WHAT THE TASK REQUIRES - Which of the lines below hold the word "badge"? Pull each of them out.

- Opening Delimiter -

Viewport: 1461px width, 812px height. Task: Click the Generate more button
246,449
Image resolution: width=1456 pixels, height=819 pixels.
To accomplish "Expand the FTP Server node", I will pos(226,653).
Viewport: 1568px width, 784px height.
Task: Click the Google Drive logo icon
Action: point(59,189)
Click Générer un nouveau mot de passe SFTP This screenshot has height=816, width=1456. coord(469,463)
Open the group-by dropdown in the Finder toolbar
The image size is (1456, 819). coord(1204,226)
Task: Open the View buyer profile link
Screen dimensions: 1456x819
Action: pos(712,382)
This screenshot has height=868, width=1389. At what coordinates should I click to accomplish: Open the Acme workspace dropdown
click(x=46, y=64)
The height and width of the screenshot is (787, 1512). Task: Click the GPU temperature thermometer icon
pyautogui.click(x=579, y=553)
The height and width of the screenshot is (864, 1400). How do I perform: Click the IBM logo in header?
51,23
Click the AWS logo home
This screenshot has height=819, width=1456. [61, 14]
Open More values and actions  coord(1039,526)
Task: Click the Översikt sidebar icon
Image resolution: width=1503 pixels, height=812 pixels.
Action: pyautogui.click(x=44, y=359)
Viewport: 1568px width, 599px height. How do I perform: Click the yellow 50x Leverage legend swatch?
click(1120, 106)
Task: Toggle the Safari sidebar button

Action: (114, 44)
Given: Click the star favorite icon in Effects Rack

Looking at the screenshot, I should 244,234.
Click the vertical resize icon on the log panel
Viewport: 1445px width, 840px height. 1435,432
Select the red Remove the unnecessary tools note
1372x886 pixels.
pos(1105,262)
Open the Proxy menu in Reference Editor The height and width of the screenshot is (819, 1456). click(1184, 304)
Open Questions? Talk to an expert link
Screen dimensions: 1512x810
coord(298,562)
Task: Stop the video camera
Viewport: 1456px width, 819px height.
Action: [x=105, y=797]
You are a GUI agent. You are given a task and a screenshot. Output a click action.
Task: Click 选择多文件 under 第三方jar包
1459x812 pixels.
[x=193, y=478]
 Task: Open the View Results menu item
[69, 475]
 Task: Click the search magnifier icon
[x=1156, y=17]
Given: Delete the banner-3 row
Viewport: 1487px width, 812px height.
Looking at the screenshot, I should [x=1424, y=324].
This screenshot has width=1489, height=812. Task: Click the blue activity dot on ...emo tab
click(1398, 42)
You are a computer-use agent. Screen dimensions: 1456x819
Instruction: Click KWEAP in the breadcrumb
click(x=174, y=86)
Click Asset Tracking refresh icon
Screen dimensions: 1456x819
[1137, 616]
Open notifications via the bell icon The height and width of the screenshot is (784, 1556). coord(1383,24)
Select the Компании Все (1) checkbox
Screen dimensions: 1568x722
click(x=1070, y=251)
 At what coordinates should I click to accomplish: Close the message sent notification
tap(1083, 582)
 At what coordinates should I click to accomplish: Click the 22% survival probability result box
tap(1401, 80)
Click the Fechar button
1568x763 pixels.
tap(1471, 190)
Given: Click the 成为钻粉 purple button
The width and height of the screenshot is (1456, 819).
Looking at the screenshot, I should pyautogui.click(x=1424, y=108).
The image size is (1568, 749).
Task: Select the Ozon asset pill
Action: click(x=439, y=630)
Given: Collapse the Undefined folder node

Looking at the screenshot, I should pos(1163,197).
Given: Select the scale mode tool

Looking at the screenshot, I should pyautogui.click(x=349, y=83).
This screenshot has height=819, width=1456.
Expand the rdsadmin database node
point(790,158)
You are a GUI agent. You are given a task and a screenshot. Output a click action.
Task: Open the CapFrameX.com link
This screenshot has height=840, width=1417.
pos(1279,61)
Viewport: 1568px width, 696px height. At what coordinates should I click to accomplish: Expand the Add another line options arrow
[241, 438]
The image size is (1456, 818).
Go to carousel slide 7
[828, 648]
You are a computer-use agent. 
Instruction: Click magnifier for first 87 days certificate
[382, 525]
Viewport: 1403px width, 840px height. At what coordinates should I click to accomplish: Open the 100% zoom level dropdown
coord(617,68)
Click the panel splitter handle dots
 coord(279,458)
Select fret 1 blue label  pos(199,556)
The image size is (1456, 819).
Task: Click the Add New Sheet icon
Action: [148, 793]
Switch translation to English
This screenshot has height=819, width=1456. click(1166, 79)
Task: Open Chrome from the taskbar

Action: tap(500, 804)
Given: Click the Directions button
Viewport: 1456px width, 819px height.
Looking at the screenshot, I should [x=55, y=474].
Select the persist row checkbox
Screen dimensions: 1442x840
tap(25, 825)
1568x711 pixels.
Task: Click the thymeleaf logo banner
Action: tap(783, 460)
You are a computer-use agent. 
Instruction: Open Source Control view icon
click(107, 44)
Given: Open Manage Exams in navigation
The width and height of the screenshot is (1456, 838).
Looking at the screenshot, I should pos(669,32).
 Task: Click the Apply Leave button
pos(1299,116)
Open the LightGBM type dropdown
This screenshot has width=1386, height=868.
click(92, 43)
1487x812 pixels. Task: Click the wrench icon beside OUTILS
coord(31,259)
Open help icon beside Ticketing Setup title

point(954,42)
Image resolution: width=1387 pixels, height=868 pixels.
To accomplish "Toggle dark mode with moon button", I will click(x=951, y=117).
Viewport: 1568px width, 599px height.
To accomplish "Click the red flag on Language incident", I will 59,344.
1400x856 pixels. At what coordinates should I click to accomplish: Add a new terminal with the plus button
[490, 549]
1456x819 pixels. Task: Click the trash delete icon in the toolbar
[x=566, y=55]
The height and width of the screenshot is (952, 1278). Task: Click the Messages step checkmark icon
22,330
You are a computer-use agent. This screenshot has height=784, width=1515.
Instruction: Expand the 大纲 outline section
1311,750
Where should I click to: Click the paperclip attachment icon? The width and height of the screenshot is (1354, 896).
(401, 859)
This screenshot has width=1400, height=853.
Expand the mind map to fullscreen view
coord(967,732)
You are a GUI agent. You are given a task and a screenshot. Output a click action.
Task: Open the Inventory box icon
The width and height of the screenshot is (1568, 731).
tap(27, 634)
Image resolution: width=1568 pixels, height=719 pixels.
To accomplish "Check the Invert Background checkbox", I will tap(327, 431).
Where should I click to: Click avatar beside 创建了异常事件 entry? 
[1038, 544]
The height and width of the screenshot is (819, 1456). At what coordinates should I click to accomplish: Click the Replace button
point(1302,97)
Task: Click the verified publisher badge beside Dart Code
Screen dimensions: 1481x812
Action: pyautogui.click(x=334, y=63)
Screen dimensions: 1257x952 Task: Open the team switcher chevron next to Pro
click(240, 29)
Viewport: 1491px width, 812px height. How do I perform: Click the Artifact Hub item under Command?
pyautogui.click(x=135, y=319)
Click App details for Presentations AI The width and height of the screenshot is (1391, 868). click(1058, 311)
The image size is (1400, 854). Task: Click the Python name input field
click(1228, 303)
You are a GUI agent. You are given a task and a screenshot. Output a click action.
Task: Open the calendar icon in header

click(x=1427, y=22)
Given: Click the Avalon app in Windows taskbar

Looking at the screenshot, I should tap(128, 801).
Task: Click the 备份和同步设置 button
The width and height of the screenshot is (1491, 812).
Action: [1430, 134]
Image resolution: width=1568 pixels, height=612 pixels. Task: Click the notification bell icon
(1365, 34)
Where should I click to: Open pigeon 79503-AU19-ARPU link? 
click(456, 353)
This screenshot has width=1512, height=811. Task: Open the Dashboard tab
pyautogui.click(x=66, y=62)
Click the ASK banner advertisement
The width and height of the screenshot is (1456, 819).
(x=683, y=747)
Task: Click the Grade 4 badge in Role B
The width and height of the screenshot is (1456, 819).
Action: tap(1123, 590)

- Closing Delimiter -

RESPONSE AREA -
Task: Click the verified publisher badge beside Dart Code
Task: Click the Grade 4 badge in Role B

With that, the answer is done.